A long-married, elderly couple were sitting companionably watching Judge Judy when, during a commercial break, the woman turned to her husband and asked, “When did we stop holding hands?”
He thought for a moment and then gently took her spotted, bony hand in his and held it tenderly through the rest of the show.
The next day they were washing the dishes together and she turned to him and asked, “Remember when you used to come up behind me and kiss my neck while I was doing the dishes?”
Taking the hint, he wrapped his withered arms lovingly around her ample torso and planted a chaste kiss on her wrinkled neck.
That evening, after donning their flannel pajamas, the great-grandmother said, “I used to love it so when we used to cuddle together and you would nibble on my…”

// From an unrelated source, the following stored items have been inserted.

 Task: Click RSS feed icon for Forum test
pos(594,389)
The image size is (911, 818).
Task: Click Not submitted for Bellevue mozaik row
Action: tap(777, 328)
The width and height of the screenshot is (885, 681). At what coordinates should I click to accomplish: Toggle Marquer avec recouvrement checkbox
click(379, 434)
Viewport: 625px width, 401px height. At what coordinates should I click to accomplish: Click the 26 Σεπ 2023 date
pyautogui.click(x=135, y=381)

The old gentleman fairly leapt out of bed, scrambling for the bathroom. “What are you doing, pet?” she asked in dismay.
“Wait just a moment while I put my dentures in!” he croaked.

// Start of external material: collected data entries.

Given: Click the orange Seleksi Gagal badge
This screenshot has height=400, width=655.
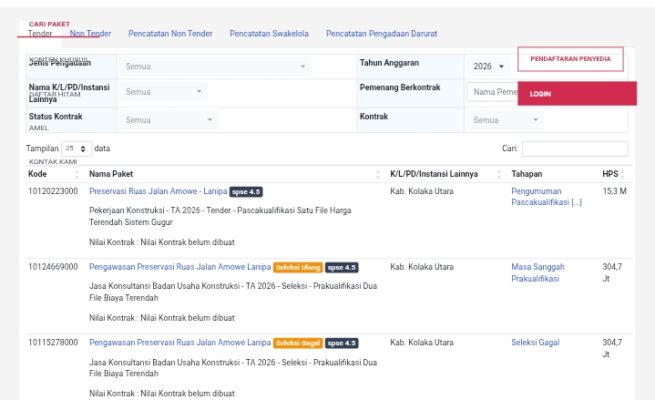Looking at the screenshot, I should [297, 343].
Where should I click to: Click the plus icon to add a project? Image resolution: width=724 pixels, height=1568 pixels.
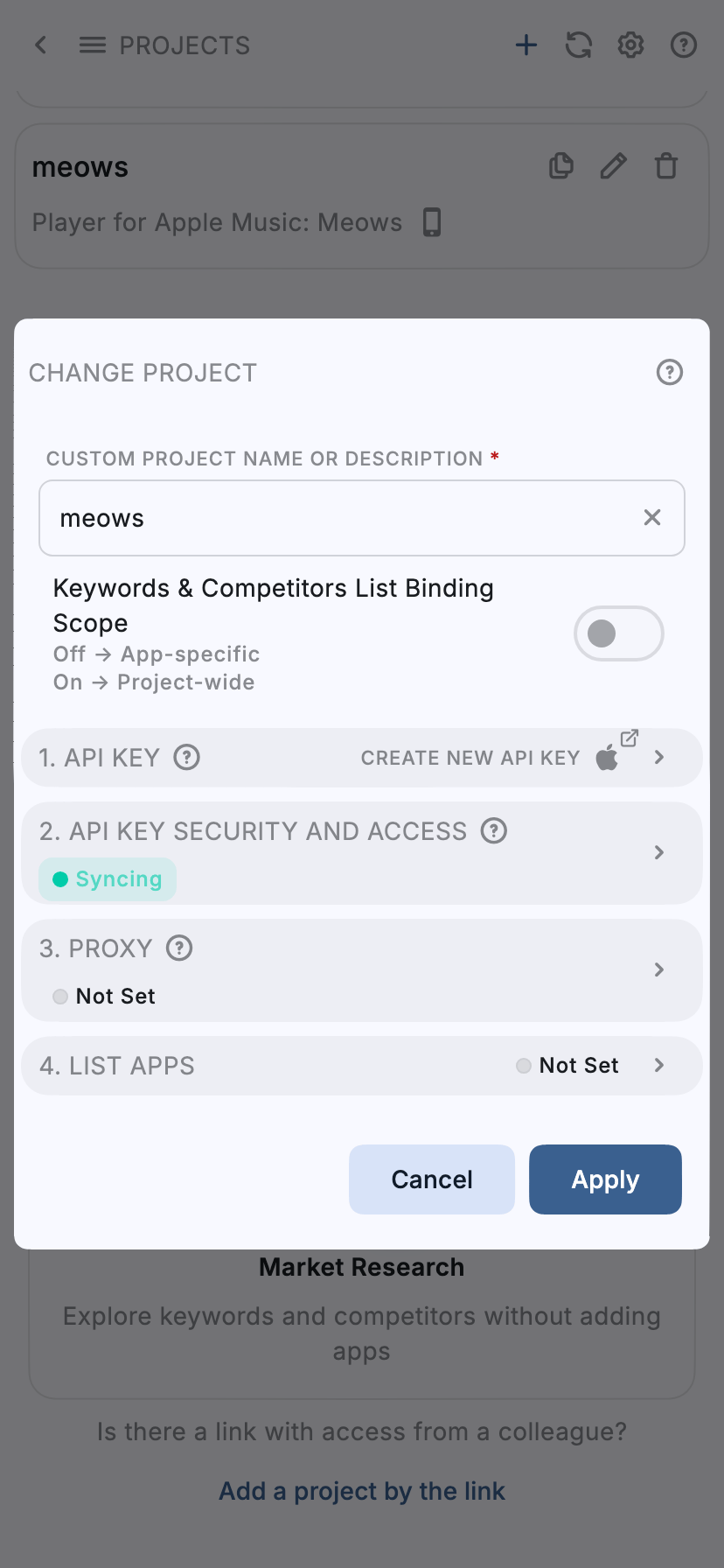point(526,45)
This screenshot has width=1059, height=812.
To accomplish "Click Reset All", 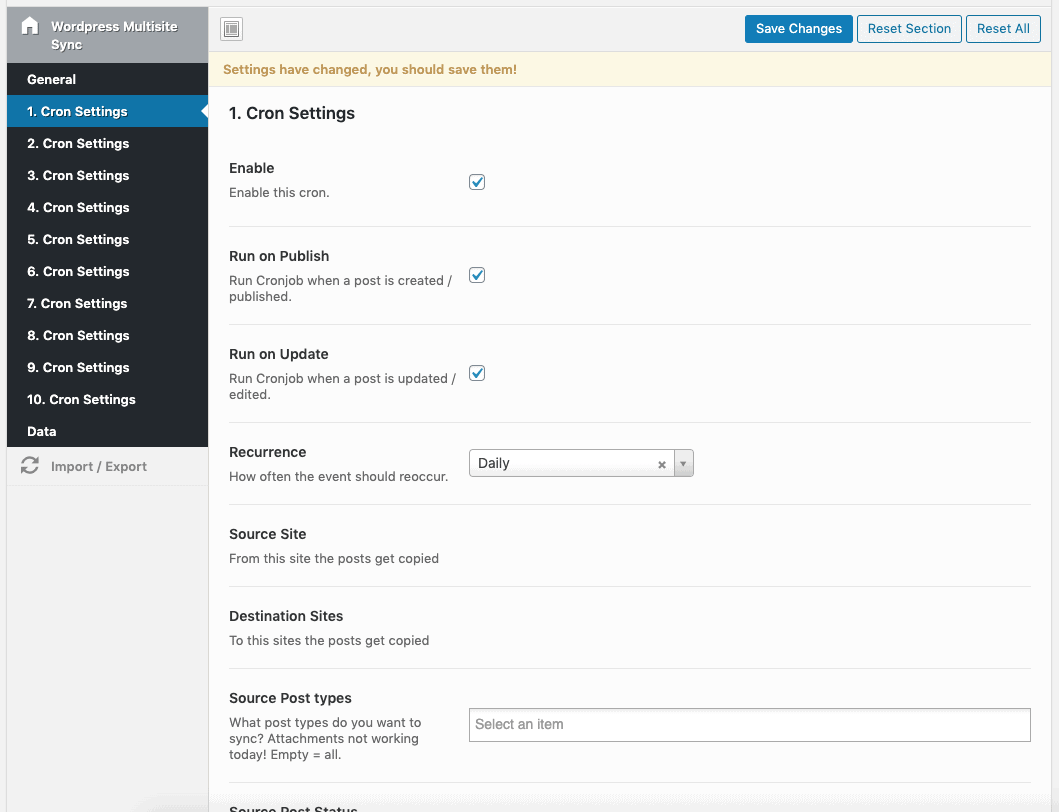I will click(1003, 29).
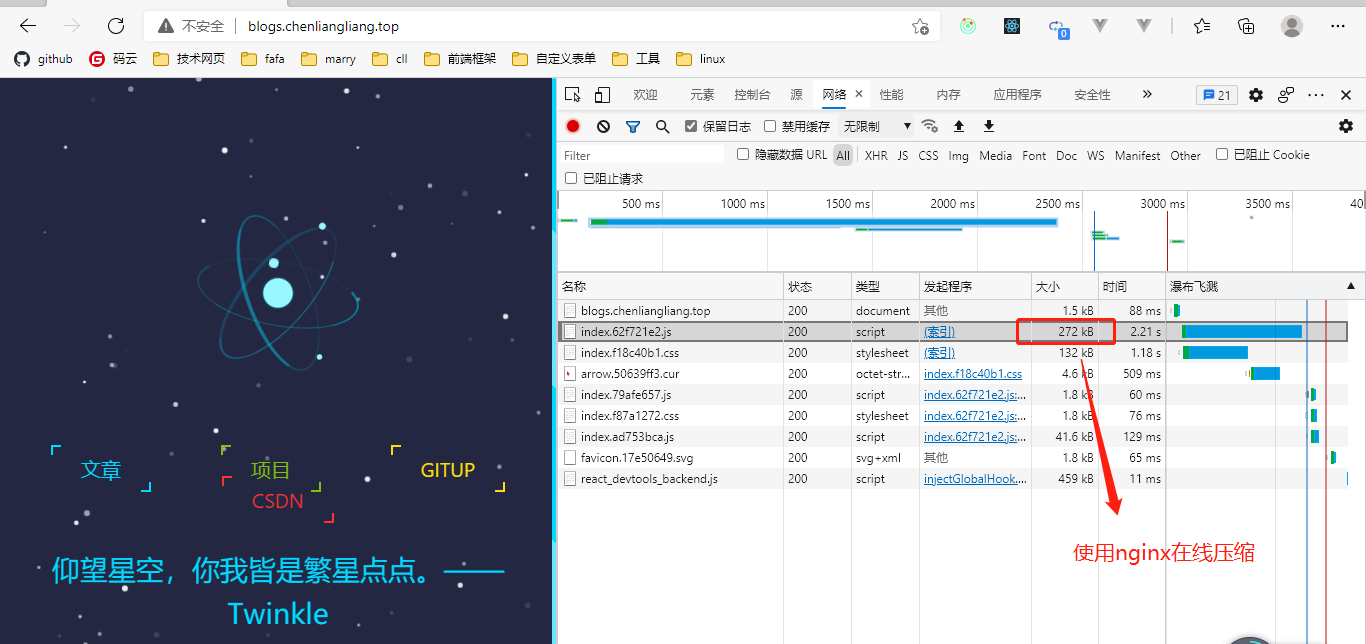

We were several miles into a relentless climb and my legs were complaining so shamelessly that Colleen, my super-fit riding companion could see the agony on my face. She fell in beside me and launched into this rather long joke. At the slightly weak punchline, she apologized for the bad joke but pointed out that I’d completely forgotten my suffering and we were now at the summit. There’s a reason I seldom ride with Colleen, the reason being that I don’t know many women who can keep up with her, myself included; but I was reminded today of how much fun she is, in spite of the pain she inflicts on us mortals.
Starting the new year with a group ride is almost a tradition and so, I was foolish enough to accept an invitation to ride with a group of monster climbers. The only other woman at my fitness level (still ten years my junior) was riding an electric motorized bicycle. This left me gasping at the back of the pack, pushing the biggest gear I could to keep them in sight. Nonetheless, it was a spectacular day and the company was good, or at least it sounded like it from the snatches of laughter and conversation I could hear from my distance and over my labored breathing.

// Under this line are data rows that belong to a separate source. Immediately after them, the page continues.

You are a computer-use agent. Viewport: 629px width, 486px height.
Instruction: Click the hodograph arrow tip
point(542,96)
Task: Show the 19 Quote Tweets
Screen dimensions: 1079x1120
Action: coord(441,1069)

I’m a firm believer that age and treachery are formidable tools against youth and strength. So, I felt no shame at all, when the young folks steered their bikes down the gentle, pure vanilla trail, I pointed my my own steed down an overgrown, outlaw trail that plunged steeply down the hill and intersected with the domesticated route they had chosen a couple of hundred feet below. At the intersection, I waited smugly, knowing that for the rest of the ride (all downhill) I would no longer be at the back of the pack and I had regained my trail cred. Ha ha, I showed those young whippersnappers!